Binary Search on Answer Technique in DSA C++ - Time & Space Complexity

We want to understand how fast the binary search on answer technique finds the correct answer.

How does the number of steps grow when the search range gets bigger?

Analyze the time complexity of the following code snippet.

int binarySearchOnAnswer(int low, int high) {
    while (low <= high) {
        int mid = low + (high - low) / 2;
        if (check(mid)) {
            high = mid - 1;
        } else {
            low = mid + 1;
        }
    }
    return low;
}
    

This code tries to find the smallest value that satisfies a condition by repeatedly checking the middle of the current range.

Identify the loops, recursion, array traversals that repeat.

• Primary operation: The while loop that halves the search range each time.
• How many times: About log₂ of the size of the search range.

Each step cuts the search range roughly in half, so the number of steps grows slowly as the range grows.

Input Size (n)	Approx. Operations
10	About 4 steps
100	About 7 steps
1000	About 10 steps

Pattern observation: Doubling the input size adds only one extra step.

Time Complexity: O(log n)

This means the number of steps grows slowly, making the search very efficient even for large ranges.
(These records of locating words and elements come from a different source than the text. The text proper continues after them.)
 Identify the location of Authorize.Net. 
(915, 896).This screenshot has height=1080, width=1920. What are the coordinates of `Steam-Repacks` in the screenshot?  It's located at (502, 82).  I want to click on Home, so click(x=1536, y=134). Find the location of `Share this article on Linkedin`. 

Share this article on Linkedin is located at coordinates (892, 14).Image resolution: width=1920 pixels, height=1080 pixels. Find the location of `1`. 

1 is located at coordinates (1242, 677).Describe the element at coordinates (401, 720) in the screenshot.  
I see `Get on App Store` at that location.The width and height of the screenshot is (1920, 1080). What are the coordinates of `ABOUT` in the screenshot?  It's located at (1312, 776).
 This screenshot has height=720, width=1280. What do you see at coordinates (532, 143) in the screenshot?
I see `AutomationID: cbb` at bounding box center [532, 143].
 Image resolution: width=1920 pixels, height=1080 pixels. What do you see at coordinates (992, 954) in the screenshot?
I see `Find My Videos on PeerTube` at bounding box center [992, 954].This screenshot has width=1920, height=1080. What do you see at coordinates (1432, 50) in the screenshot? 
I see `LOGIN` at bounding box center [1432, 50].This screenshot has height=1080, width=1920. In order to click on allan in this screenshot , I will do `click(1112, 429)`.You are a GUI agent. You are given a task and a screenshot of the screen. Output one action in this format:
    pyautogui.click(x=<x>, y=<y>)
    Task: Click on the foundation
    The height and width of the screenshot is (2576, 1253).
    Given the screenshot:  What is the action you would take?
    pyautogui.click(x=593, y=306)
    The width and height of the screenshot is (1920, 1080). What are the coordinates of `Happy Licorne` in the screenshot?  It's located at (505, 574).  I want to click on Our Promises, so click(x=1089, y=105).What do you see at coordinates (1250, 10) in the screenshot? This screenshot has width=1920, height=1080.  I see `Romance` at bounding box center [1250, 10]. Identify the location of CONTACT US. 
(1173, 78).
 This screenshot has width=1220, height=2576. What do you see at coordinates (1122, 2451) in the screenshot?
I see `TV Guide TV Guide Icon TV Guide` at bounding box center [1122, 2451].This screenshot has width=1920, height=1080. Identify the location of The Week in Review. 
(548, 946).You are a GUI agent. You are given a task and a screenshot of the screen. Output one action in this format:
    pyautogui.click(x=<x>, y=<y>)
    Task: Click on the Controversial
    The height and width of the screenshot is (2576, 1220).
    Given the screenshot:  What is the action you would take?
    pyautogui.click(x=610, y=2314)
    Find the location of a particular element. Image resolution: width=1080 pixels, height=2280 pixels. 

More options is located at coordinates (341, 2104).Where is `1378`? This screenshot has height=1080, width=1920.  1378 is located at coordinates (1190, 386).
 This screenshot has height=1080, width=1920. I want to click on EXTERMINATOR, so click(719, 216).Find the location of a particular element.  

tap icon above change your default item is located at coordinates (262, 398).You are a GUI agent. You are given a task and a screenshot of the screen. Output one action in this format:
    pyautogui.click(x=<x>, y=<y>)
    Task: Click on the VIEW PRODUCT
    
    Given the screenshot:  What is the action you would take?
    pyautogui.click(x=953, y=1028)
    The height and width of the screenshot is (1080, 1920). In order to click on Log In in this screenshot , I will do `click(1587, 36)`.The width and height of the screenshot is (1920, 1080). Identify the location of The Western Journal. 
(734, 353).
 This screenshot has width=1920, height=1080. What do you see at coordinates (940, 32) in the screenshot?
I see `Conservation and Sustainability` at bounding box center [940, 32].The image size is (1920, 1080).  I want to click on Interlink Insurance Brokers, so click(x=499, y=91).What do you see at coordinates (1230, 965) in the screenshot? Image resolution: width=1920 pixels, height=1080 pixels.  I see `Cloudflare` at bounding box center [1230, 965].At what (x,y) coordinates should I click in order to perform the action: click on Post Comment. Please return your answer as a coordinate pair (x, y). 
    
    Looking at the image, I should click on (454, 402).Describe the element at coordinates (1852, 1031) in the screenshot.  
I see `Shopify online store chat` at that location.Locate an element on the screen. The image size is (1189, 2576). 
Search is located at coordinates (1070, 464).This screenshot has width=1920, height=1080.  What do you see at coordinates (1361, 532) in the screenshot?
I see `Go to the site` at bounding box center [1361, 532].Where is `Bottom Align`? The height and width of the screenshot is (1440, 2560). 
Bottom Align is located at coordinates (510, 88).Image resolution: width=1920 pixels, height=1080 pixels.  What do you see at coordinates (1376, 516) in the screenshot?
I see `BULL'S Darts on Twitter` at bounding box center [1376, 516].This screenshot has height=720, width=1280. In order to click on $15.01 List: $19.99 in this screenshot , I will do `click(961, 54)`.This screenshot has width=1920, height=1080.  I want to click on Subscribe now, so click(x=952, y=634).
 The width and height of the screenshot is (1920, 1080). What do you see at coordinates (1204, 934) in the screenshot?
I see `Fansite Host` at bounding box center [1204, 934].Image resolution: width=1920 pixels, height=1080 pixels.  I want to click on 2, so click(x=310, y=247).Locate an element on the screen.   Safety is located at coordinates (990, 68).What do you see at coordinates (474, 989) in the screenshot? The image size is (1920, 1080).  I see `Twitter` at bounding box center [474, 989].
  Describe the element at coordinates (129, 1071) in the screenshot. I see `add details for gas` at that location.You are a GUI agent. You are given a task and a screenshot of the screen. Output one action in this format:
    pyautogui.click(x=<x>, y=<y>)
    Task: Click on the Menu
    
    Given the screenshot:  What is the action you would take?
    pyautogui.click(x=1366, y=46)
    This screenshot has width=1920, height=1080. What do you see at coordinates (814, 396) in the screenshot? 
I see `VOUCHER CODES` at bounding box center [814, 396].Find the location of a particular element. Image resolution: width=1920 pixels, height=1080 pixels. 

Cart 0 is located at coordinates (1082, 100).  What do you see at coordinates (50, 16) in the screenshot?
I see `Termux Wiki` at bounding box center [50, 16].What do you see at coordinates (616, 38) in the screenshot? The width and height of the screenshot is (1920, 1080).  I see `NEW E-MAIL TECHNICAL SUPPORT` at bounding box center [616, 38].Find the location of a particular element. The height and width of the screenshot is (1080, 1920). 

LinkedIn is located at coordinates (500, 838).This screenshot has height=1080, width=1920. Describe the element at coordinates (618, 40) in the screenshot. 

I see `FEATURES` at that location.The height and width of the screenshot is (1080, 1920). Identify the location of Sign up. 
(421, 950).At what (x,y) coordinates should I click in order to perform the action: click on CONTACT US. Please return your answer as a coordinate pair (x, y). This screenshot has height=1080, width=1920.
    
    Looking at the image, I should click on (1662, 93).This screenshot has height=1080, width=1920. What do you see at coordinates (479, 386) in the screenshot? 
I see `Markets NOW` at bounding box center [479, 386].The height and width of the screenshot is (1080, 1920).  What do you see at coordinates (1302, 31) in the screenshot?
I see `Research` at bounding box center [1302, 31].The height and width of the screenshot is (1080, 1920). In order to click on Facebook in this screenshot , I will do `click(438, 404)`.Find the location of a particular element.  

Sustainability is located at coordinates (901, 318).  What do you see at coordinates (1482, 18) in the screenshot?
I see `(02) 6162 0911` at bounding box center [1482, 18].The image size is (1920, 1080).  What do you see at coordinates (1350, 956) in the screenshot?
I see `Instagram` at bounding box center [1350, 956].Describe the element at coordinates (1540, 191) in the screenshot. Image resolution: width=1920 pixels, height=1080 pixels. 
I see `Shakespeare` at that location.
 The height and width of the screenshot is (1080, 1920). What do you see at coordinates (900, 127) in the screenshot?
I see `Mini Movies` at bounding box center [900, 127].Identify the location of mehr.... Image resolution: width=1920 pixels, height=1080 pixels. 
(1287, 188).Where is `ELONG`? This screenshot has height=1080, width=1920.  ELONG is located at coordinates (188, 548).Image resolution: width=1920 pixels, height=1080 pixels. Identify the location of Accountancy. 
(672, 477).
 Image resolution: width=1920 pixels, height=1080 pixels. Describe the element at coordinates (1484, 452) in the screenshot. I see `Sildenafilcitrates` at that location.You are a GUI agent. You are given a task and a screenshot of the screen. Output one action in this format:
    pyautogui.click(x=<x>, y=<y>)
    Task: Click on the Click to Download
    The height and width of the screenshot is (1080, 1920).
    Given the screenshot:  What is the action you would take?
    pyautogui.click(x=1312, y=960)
[X] Wrong: "The binary search on answer takes linear time because it checks many values."

[OK] Correct: It does not check every value; it smartly halves the search range each time, reducing steps drastically.

Understanding this technique shows you can solve problems efficiently by narrowing down answers quickly, a skill valued in many coding challenges.

"What if the check function takes linear time itself? How would that affect the overall time complexity?"